Co-Signing a mortgage loan

Co-Signing a mortgage loan

Each week Mark Wells at Preferred Financial receives calls from parents wanting to help a child, or another family member buy a house.  Inevitably, the question of co-signing comes up.  Here are the most asked questions he receives in regard to that issue.

My child has bad credit.  Can I co-sign with him so he can qualify?  The answer to this most asked question is actually no.  A co-signer can be used to strengthen many types of weaknesses in a loan, but cannot be used to overcome bad credit issues of the primary borrower.  There are other ways to help them buy a house when credit is an issue, but co-signing is not one of them.

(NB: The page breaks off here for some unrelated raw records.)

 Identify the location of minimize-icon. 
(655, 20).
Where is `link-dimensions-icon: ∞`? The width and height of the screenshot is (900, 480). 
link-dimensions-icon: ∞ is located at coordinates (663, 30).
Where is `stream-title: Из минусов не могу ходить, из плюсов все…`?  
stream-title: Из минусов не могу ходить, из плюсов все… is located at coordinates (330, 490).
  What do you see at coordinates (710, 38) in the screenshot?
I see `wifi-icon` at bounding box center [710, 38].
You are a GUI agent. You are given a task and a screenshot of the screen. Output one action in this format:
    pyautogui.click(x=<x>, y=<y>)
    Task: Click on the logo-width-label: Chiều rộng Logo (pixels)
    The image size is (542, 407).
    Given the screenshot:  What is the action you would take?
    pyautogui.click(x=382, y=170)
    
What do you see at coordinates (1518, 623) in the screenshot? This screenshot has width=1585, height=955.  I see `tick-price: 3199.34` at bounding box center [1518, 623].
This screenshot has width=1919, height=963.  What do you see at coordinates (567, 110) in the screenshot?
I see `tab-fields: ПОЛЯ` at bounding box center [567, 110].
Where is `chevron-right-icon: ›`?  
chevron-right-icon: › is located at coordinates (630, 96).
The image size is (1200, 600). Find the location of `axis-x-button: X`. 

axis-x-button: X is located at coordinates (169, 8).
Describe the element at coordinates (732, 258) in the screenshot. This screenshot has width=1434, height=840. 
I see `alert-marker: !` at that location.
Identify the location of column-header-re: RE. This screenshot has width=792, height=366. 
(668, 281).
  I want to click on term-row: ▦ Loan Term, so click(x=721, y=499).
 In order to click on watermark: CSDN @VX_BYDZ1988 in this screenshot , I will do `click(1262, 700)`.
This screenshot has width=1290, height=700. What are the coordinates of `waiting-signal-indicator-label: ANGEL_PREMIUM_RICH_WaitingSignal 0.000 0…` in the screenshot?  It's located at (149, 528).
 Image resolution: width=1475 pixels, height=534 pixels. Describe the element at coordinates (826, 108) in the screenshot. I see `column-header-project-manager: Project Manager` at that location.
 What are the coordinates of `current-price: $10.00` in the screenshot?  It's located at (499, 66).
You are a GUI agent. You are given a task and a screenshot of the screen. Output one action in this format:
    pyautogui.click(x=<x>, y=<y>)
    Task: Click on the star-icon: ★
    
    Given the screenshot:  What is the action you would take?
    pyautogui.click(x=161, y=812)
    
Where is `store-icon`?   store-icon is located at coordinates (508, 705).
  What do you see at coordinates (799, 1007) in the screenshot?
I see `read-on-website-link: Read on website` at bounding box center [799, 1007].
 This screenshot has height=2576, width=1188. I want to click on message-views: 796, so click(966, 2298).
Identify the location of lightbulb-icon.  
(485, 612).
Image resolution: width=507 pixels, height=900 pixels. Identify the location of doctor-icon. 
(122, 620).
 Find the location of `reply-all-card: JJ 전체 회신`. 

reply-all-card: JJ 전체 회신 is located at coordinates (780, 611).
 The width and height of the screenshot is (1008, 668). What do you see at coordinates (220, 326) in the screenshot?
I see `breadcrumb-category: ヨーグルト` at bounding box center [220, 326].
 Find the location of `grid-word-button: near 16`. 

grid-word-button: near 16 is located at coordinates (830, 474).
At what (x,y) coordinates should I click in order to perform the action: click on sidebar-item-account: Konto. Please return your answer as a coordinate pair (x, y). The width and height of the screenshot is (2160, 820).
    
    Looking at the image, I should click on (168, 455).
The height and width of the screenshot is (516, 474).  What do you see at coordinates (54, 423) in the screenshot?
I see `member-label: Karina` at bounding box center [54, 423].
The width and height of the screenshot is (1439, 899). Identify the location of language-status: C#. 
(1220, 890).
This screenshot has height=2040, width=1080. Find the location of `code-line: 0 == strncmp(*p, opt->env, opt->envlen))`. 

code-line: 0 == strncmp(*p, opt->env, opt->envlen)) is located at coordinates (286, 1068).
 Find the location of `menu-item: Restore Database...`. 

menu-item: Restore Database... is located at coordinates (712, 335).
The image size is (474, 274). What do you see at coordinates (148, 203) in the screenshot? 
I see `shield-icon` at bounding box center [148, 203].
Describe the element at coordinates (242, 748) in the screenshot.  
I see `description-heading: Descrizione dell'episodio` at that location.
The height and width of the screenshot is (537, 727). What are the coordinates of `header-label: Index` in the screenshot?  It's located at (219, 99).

Then what’s the use in co-signing?  Generally, co-signing helps when the child is facing high debt to income ratios, or when the child’s income is not verifiable by acceptable underwriting guidelines.  For instance, a child may have just started a business and does not yet have 2 years’ tax returns for that business, or a child may be recently divorced and is receiving alimony and child support, but does not have a full year’s history of that income.  Co-signing can also help the child meet savings reserve requirements where they are putting all of their available funds into the new purchase and have no reserve savings.

What about the down payment?  When I co-sign does that mean I have to be the one to make the down payment?  No, under current FHA and conventional guidelines, the down payment can come from either the primary borrower or from the co-signer.  It does not matter how much comes from either party.  FHA will allow co-signing with only 3.5% down, but conventional lenders will require 10% down when a co-signer is used.

Can I be on title to the house when I co-sign?  Yes, it is actually a requirement that you be on title if you are on the loan.  Down the road, the child can refinance on their own and get you off the loan, and you can then Quitclaim your title interest back to your child.

What happens if my child does not make the payment on time?    This is a critical issue.  In co-signing, you are equally responsible in the eyes of the lender, for the payment on the loan.  If they fail to make a payment, it will affect your credit.  For that reason, I recommend two things when co-signing for a child or family member:  a)  Have a written agreement in place that you both sign, outlining who will be responsible for the payment, the repairs, and the taxes and insurance on the house.  That way, your family relationship will not be disrupted by any misunderstanding. b)  Have the lender include you in each billing cycle and make sure you are on their notification list if a payment is past due.  Mortgage payments are due on the 1st of each month, and considered late after the 15th.  However, the payment is not late in the credit system unless it is 30 days late.  So if the lender is notifying you of a late payment, it will still give you 15 days to make sure the payment gets made before it affects your credit.

If you understand and accept the risks, co-signing can work well for all parties involved.  It works best if you approach it as a “bridge” to get your child or family member into a house now, but plan for them to get you back off the loan within a few years.  That way you have helped them in the interim, but not created a dependency that lasts indefinitely.